Home AVIATIONSPACE Blue Origin’s New Glenn Rocket Successfully Launches NASA Mission, Sticks Historic Landing

Blue Origin’s New Glenn Rocket Successfully Launches NASA Mission, Sticks Historic Landing

by Editorial Staff

CAPE CANAVERAL, Fla. – Blue Origin’s New Glenn rocket delivered a landmark success on Thursday, November 13, 2025, successfully deploying its NASA payload and achieving a critical milestone by landing its massive, reusable first stage.

The rocket’s seven BE-4 engines ignited at 3:55 PM EST, lifting off from Launch Complex 36 at the Cape Canaveral Space Force Station. On its second-ever flight, New Glenn cleanly delivered NASA’s twin ESCAPADE spacecraft into their initial orbit. The mission’s pinnacle moment came when the first stage booster, one of the largest ever built, descended back through the atmosphere and touched down on the recovery vessel Jacklyn in the Atlantic Ocean.

“We achieved full mission success today,” declared Blue Origin CEO Dave Limp. “Never before in history has a booster this large nailed the landing on the second try.

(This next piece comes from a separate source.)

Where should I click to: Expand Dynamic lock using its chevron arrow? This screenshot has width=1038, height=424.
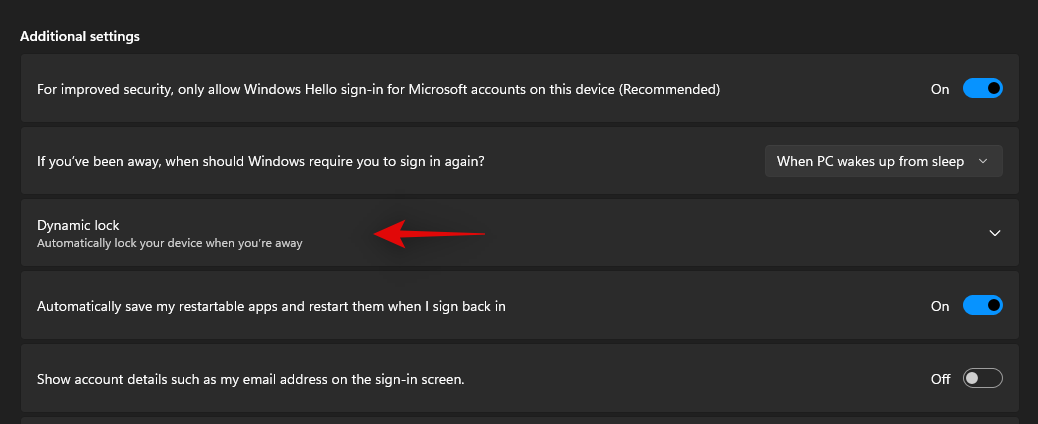pyautogui.click(x=994, y=233)
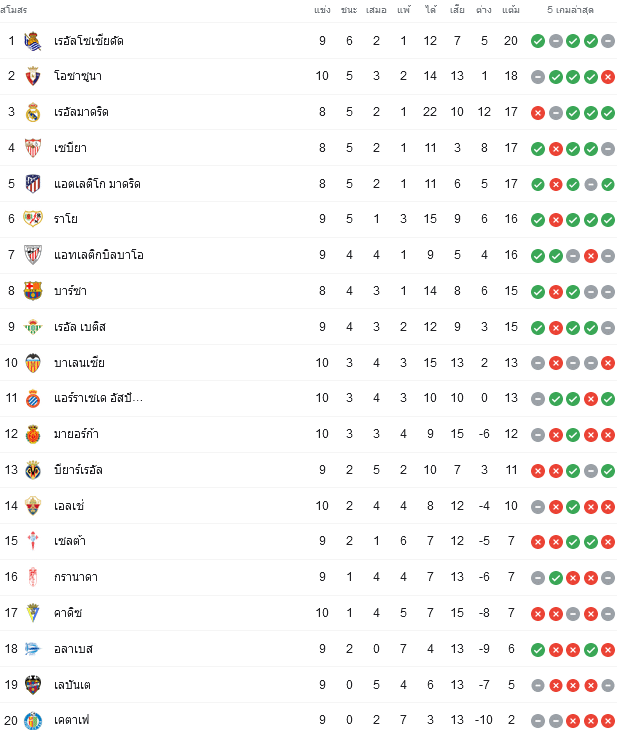Click Real Sociedad's first green win indicator
Image resolution: width=619 pixels, height=730 pixels.
coord(538,41)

This is just the beginning as we rapidly scale our flight cadence.”

The primary payload, the ESCAPADE mission, consists of two identical satellites built by Rocket Lab for the University of California, Berkeley. Now in orbit, they will await a late-2026 departure window to begin their journey to Mars, where they will study how the solar wind strips away the Martian atmosphere.

Acting NASA Administrator Sean Duffy praised the collaboration, stating, “This heliophysics mission will help reveal how Mars became a desert planet… Every launch of New Glenn provides data that will be essential when we launch MK-1 through Artemis.” He also connected the mission’s science to the long-term goal of a human Mars mission.

The flight also carried a secondary payload: a successful demonstration of Viasat’s HaloNet telemetry data relay service for NASA’s Communications Services Project.

With this second successful flight and a nailed landing, New Glenn has cemented its operational credentials. The vehicle is a cornerstone of Blue Origin’s ambitious plans, which include supporting lunar presence through the Artemis program and its own Blue Ring orbital platform. With a full commercial manifest and National Security Space Launch certification in progress, the company is poised to significantly increase its launch tempo.